酵素消化を行った後、プロトプラスト懸濁をマイクロタイタプレート（この例では２×３マイクロタイタプレートアレイであるが、他のマイクロタイタプレートも使用可能）内に当分し、洗浄してから適切な媒体で培養する。好ましくは、これを２枚で行う。好適な実施形態に、市販されている基本のＭｕｒａｓｈｉｇｅ ａｎｄ Ｓｋｏｏｇ培地を使用することができるが、プロトプラストのｉｎ ｖｉｔｒｏにおける維持に必要なマクロおよびミクロ成分、可溶性炭素源、窒素ビタミン類および他の成長因子の平衡混合物を提供する他の媒体調製物も使用可能である。数多くの異なる組み合わせおよび範囲の媒体成分をプロトプラストの拡大にうまく使用できることは当業者には周知のことである。

プロトプラストの懸濁および適した媒体内におけるインキュベーションを行った後、プロトプラスト細胞に、さまざまな方法でＤＮＡまたはＲＮＡをトランスフェクトすることができる。好ましくは、目的遺伝子をＧＥＮＥＷＡＲＥ（登録商標）ベクター内に組み入れ、パッケージまたはタンパク質の外殻で包囲し、その包囲したウィルスをプロトプラストに感染させる。これにより、プロトプラストは適したベクターによりトランジエントにトランスフェクトされ、ｉｎ ｖｉｔｒｏにて誘導されて、所望のタンパク質を発現する。外来遺伝子の植物細胞内への導入および発現には、直接的なＤＮＡマイクロインジェクション、エレクトロポーレーション、リポゾーム担体、微粒子ボンバード（バイオリスティクス）、炭化ケイ素繊維、または他の方法も使用可能である。
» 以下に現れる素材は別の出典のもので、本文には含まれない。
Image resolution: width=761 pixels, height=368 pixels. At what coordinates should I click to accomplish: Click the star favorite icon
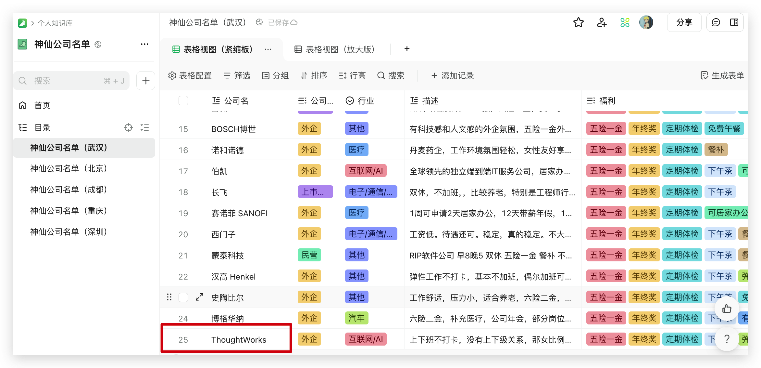point(578,23)
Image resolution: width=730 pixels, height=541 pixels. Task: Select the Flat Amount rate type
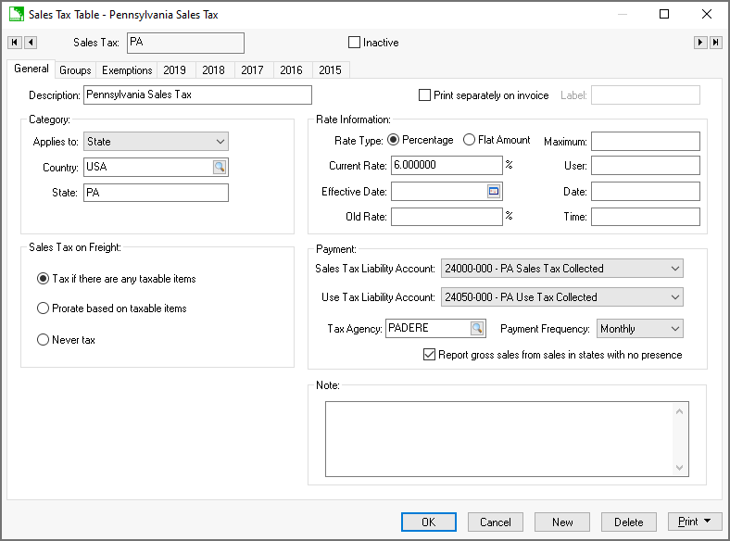click(x=470, y=141)
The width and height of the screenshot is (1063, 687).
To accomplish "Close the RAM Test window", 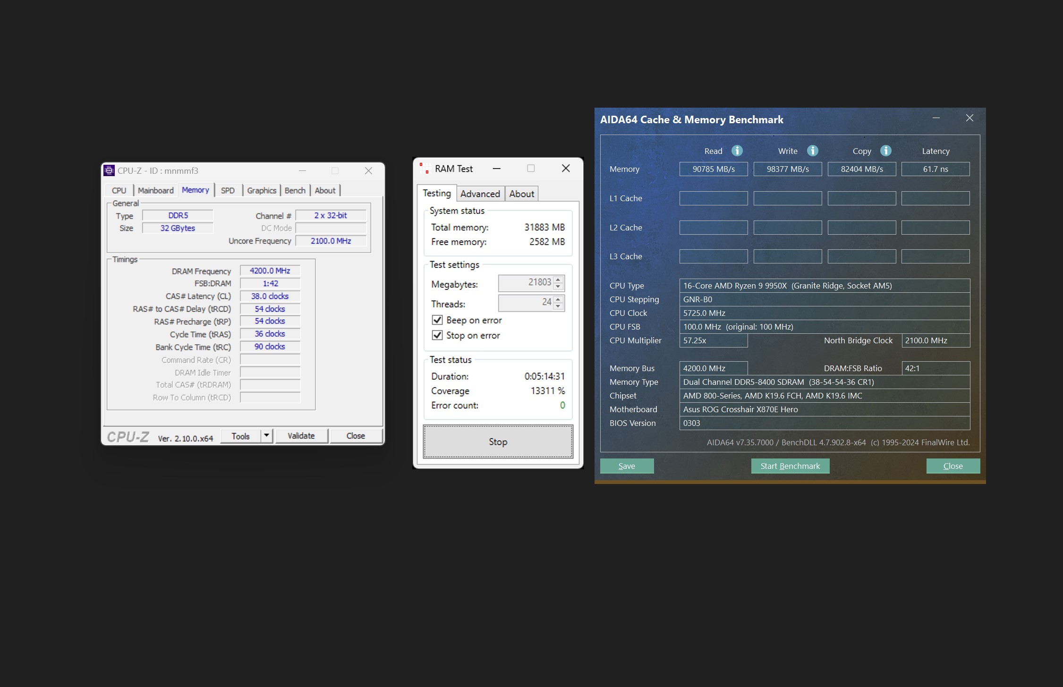I will (x=566, y=169).
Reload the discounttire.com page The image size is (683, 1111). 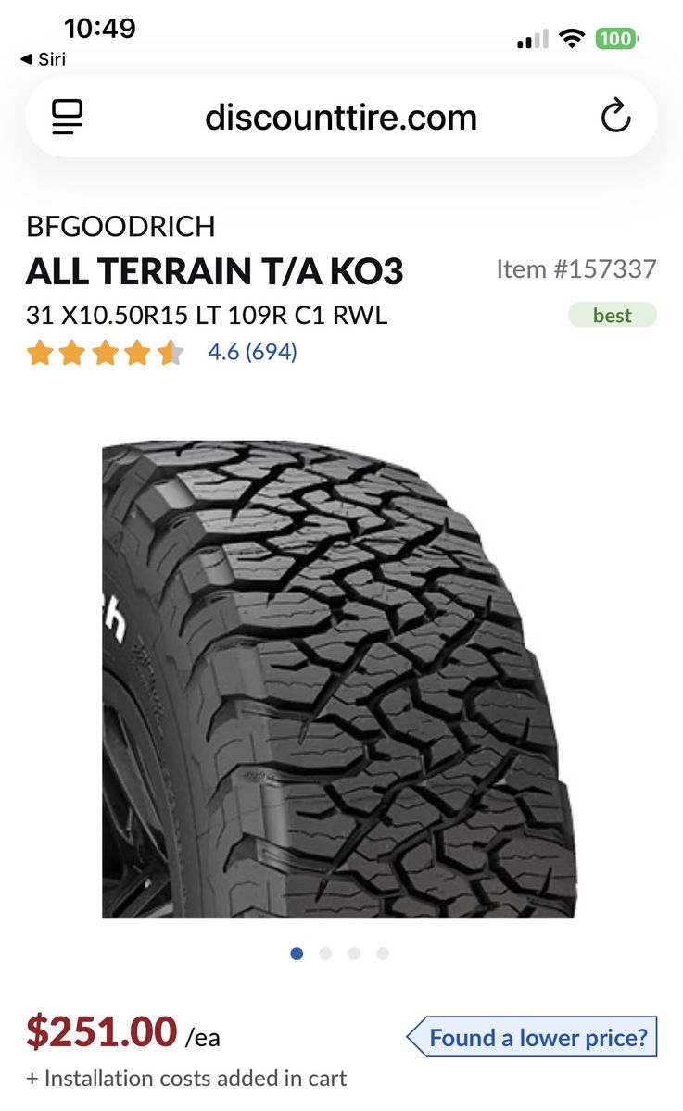click(615, 117)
別法として、アグロバクテリウム・ツメファシエンスが媒介するＴｉ移入を、クローン化ＤＮＡの外来遺伝子の植物細胞内への導入および発現に使用することができる。例えば、クローン化ＤＮＡを、アグロバクテリウムが取り上げた適したベクター内に挿入することができる。挿入後、プロトプラストまたは無傷な植物を、ＤＮＡを含むアグロバクテリウムの存在下でインキュベートする。アグロバクテリウムは、Ｔｉ遺伝子の存在を通じて、形質転換および組込みをインサートＤＮＡの植物細胞宿主内へ仲介する。引き続き、目的ＤＮＡを同時にトランスフェクトされた誘導性プロモーターの制御下にてタンパク質発現を誘導することができる。または、植物宿主下での発現を引き続き規制する天然プロモーターを、トランスフェクトすることができる。こうした天然プロモーターには、高レベルにて外来遺伝子を発現させるように改変することのできる、構成的に活性なプロモーターを含めることができる。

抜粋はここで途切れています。